Health Inequalities Across Caste, Class and Gender in India

The Silent Divide

11/6/20252 min read

India has made huge progress in healthcare. More children are surviving, more hospitals are being built and government schemes like Ayushman Bharat promise free treatment to millions. But behind these achievements lies a quiet truth: not everyone in India has the same chance to live a healthy life.

Who you are, where you live, and even your gender or caste can still decide how healthy you are and what kind of care you get. The gaps are deep and they start long before anyone steps into a hospital.

Caste and Health: The Inequality We’re Born Into

In India, caste continues to shape opportunities and health is no different.
People from Scheduled Castes (SC) and Scheduled Tribes (ST) often face more illness, poor nutrition, and fewer healthcare options.

According to government data (NFHS-5), fewer SC and ST women deliver in hospitals compared to women from higher castes. In many places, even when public health centres exist, people from marginalised castes are treated differently, either made to wait longer or ignored.

This kind of discrimination doesn’t just affect physical health. It hurts confidence, dignity and trust in the system. For many of these families, hospitals feel like spaces where inequality continues instead of ending.

Class and the Cost of Staying Healthy

Next comes class: how much money you have. In India, healthcare can be expensive. Over half of all health spending comes directly from people’s pockets. A single hospital stay can wipe out a poor family’s savings.

Public hospitals are supposed to fill the gap, but the reality is uneven. Cities often have many private and public hospitals, while rural areas depend on one doctor for thousands of people or even untrained practitioners. During the Covid-19 pandemic, this gap became visible everywhere. Private hospitals charged huge fees, while government hospitals were overwhelmed. Many daily wage workers and poorer families simply couldn’t afford treatment or didn’t know where to go.

Even in normal times, class affects how people eat, exercise, and live. Wealthier Indians are more likely to get regular health check-ups, eat nutritious food and work in safer environments. These are advantages that protect them throughout life.

Gender and the Hidden Burden

Then comes gender,  the invisible barrier that follows women from birth. Girls often eat last and least at home. Many women are married early, have children young and spend their lives caring for others while ignoring their own health. According to NFHS-5, only 3 in 10 women in India have the final say in their own healthcare decisions. That means most women still need someone else’s permission to see a doctor or spend money on treatment.

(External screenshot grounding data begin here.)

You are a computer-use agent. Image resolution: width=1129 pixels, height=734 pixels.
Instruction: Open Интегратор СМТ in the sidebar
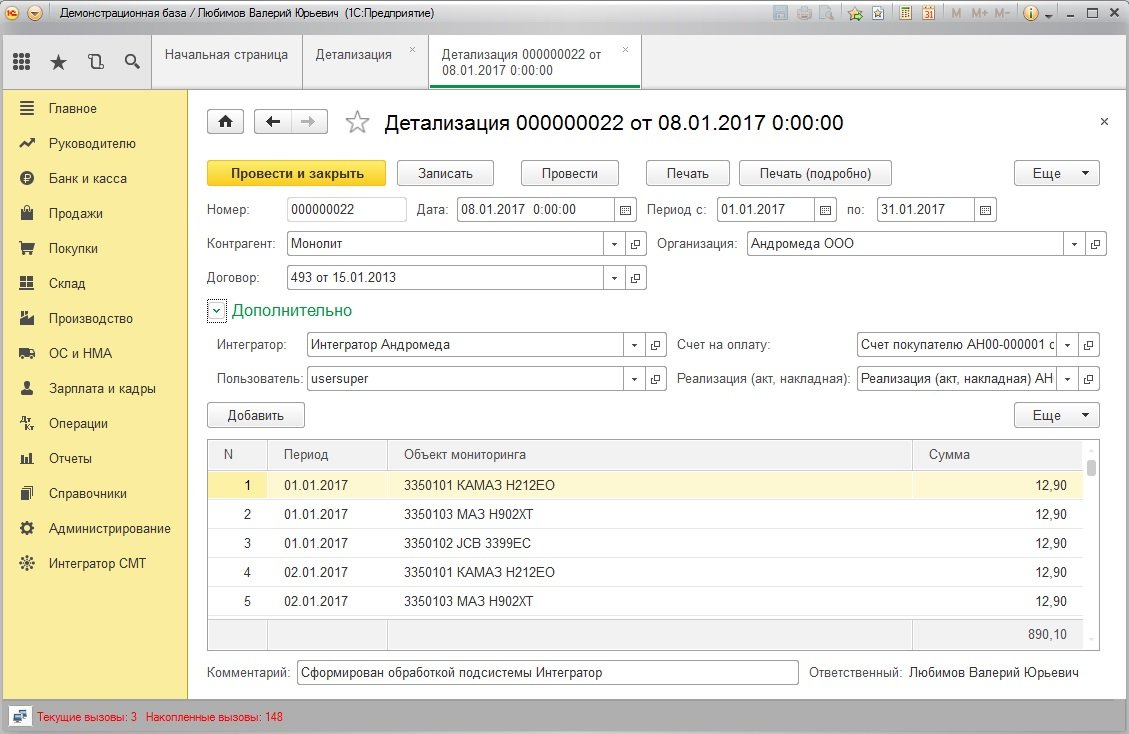click(97, 563)
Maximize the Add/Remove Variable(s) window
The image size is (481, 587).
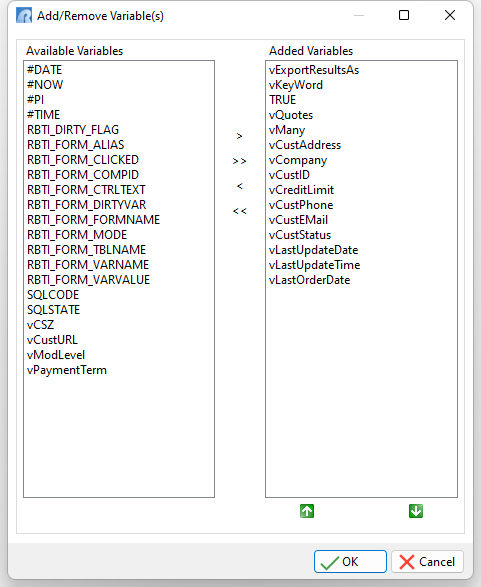tap(404, 15)
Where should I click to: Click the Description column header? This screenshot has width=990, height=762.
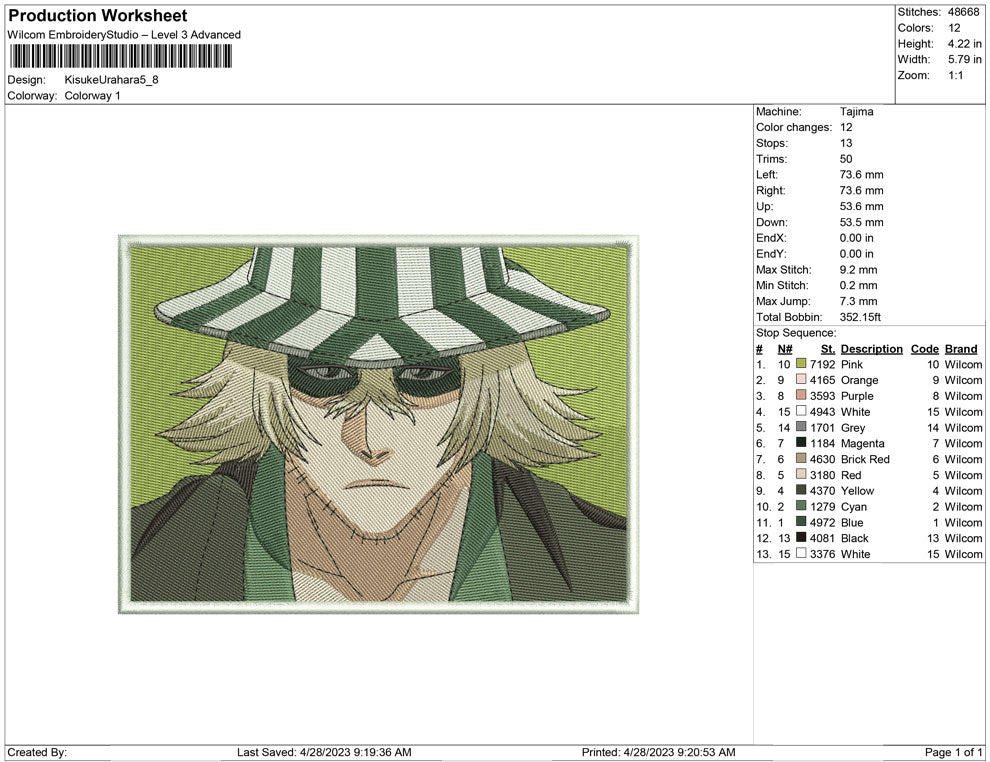point(871,348)
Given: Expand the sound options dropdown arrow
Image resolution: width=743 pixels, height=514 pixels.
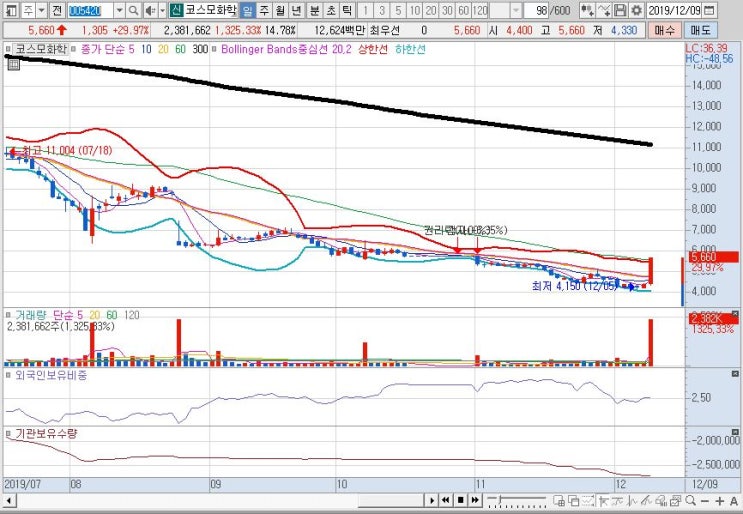Looking at the screenshot, I should point(163,10).
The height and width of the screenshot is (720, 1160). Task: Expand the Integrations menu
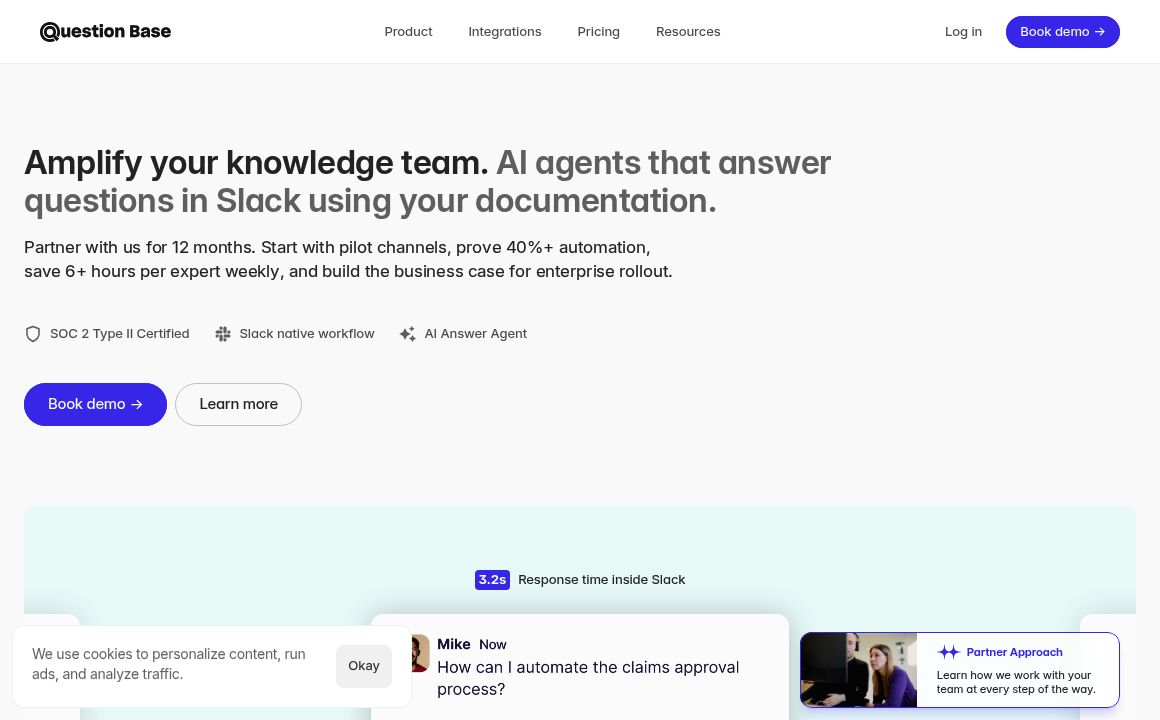click(x=504, y=32)
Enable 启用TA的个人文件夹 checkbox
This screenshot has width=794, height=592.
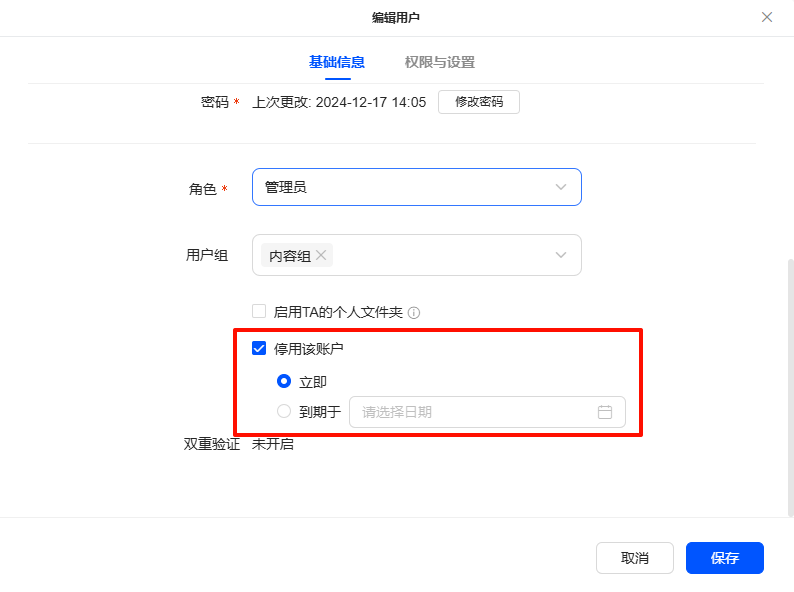(259, 311)
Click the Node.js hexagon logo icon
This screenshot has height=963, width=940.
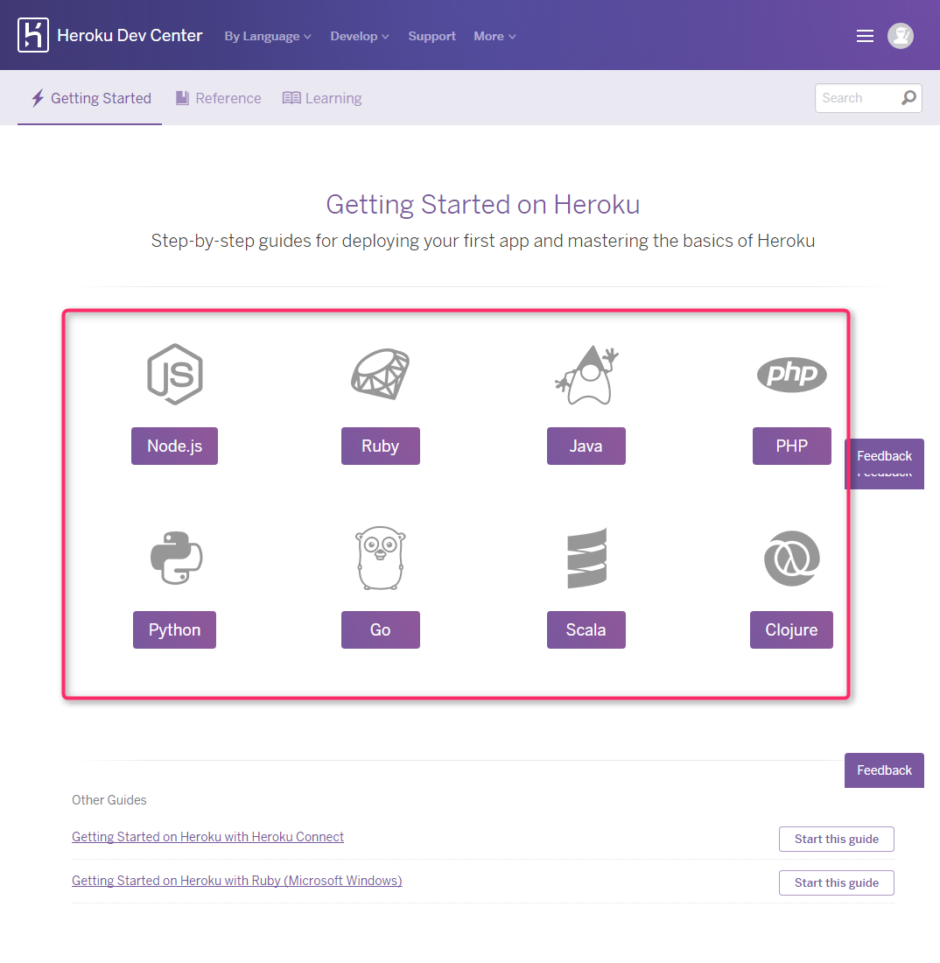[174, 374]
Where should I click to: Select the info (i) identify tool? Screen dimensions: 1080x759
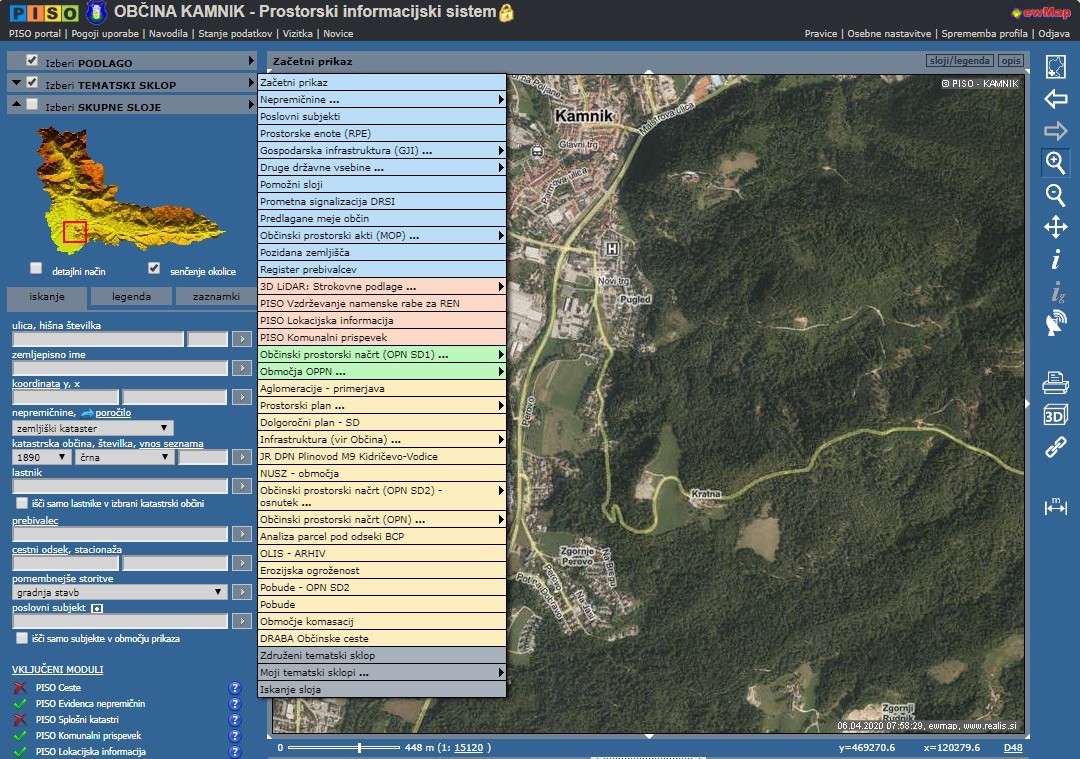1055,260
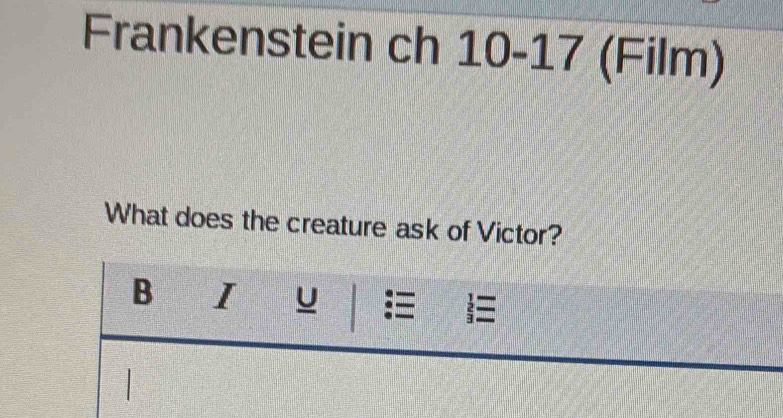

And while India talks a lot about maternal health, there’s very little focus on women’s health beyond pregnancy, like menopause, heart disease or mental health. A poor woman from minority caste living in a remote village may face triple discrimination, for her caste, her poverty and her gender. These overlapping inequalities make her one of the most vulnerable people in our health system.

Why This Matters

Health inequality isn’t just unfair, it’s a loss for everyone. When people can’t afford treatment, they fall deeper into poverty. When women or lower-caste communities avoid hospitals because they’re mistreated, preventable diseases spread. A truly healthy India isn’t one where a few people get world-class treatment, it’s one where everyone has the chance to live well, regardless of caste, income, or gender.

Health is more than medicine. It’s about whether a woman feels safe speaking to her doctor, whether a poor family can afford care and whether a child from minority group gets the same chance to grow up healthy as any other.